At a glance: Our goal is to explore models for observation, state estimation, and control in OpenAi Gym's Doom environment

  • First Stage: Observation and Classification
  • Second Stage: Motion Model
  • Third Stage: DQN Learned Policy
  • By 11/15, we intend to complete the observation portion. This entails training a modified version of the You Only Look Once (YOLO) algorithm to predict bounding boxes for monsters based on images provided by the environment.

    For the midterm evaluation on 11/22, we would like to be able to demo the observation portion, along with a conversion from the bounding boxes provided by YOLO to a polar grid with monster probabilities.

    The next step after observation will be to build a model of the state through time (where monsters are in relation to our character).
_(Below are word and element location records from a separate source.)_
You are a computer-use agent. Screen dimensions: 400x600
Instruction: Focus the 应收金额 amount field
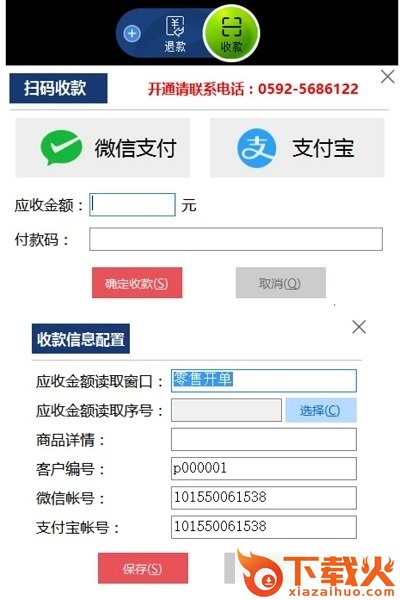click(x=132, y=205)
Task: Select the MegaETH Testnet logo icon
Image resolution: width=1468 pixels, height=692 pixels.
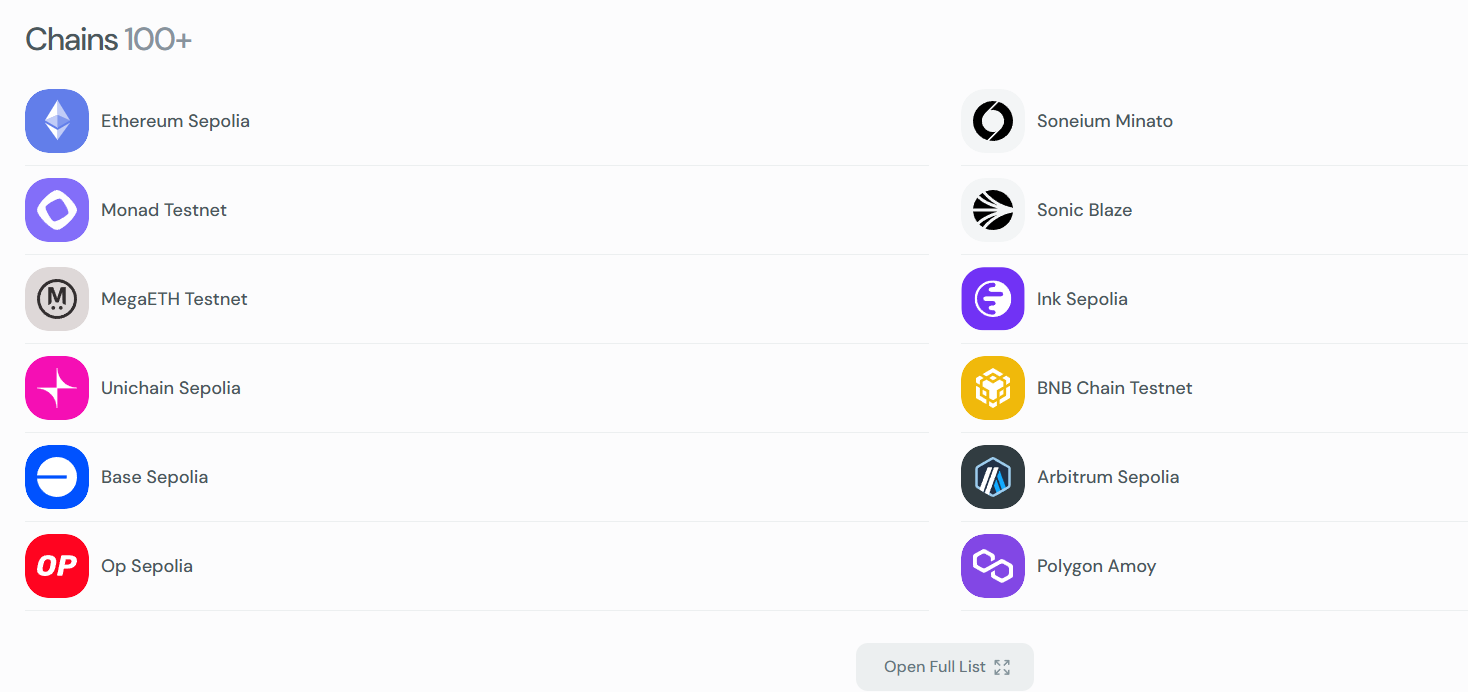Action: pyautogui.click(x=57, y=299)
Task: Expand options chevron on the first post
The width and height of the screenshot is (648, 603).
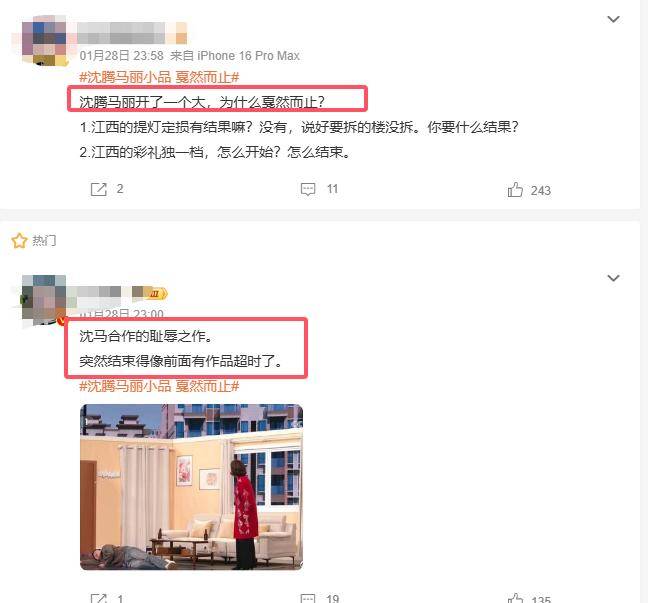Action: tap(613, 19)
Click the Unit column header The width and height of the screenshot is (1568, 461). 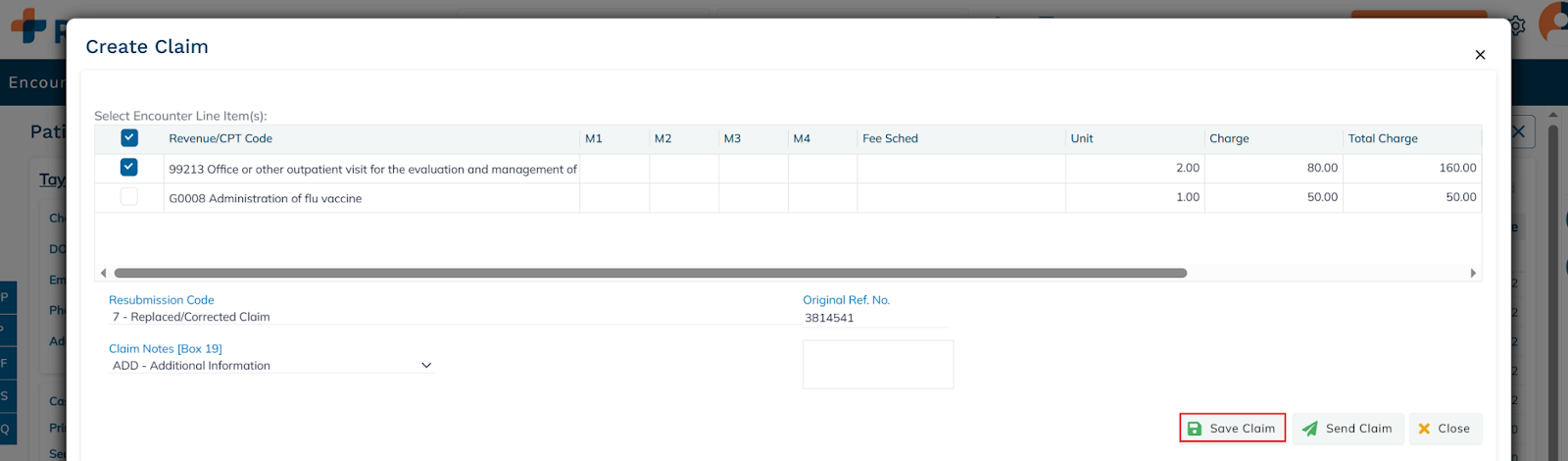(1082, 138)
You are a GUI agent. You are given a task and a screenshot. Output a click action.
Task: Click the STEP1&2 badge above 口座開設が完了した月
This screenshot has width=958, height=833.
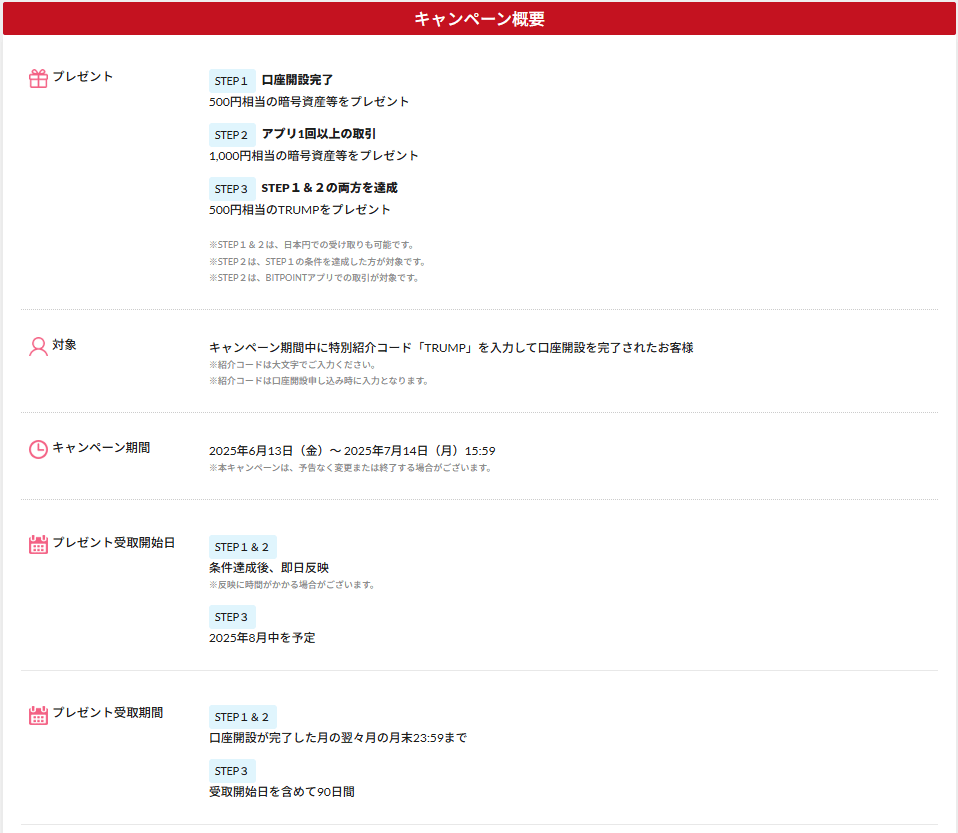[242, 717]
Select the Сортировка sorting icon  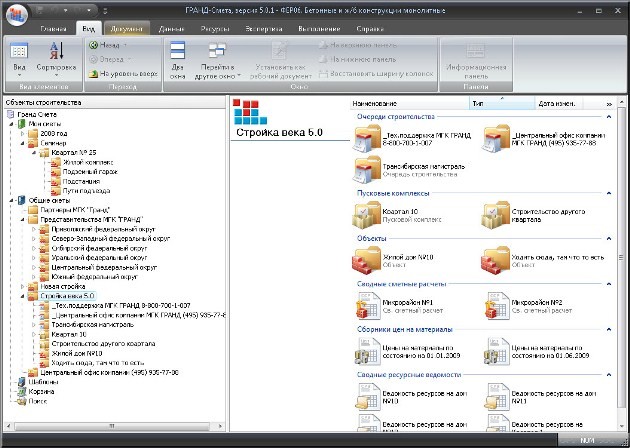coord(57,51)
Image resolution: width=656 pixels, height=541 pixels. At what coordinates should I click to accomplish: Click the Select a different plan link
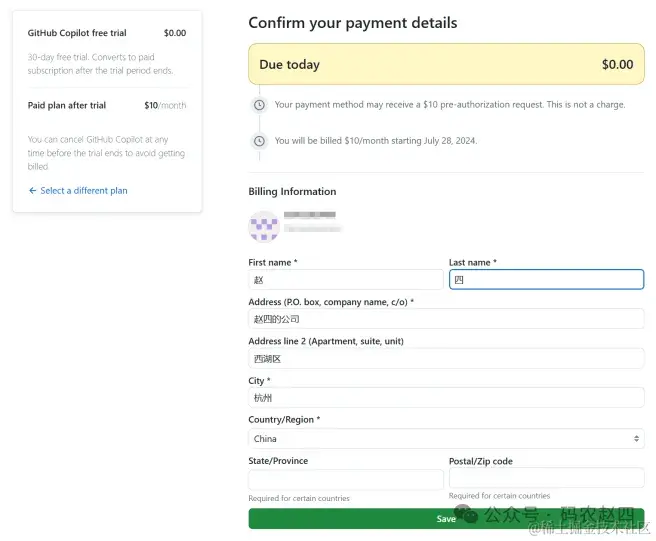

The character has a limited field of view, so it will be necessary to develop a motion model to reason about where monsters that we have turned away from are. This should be completed by 11/29

    Lastly, we plan to use the motion model as input for learning a policy. We will aim to complete this by the final deadline.

    If all of these parts are completed, there are a number of potentially interesting extensions. One would be to compare the results of this end-to-end approach with one similar https://www.cs.toronto.edu/~vmnih/docs/dqn.pdf, in which researches at deepmind used deep reinforcement learning to learn policy using the raw pixels as input. Conversely, there are simplifying changes which could be made should the project prove too difficult. For example, by restricting the enemies to a type that runs at a constant rate towards the player, we could eliminate the need for a motion model.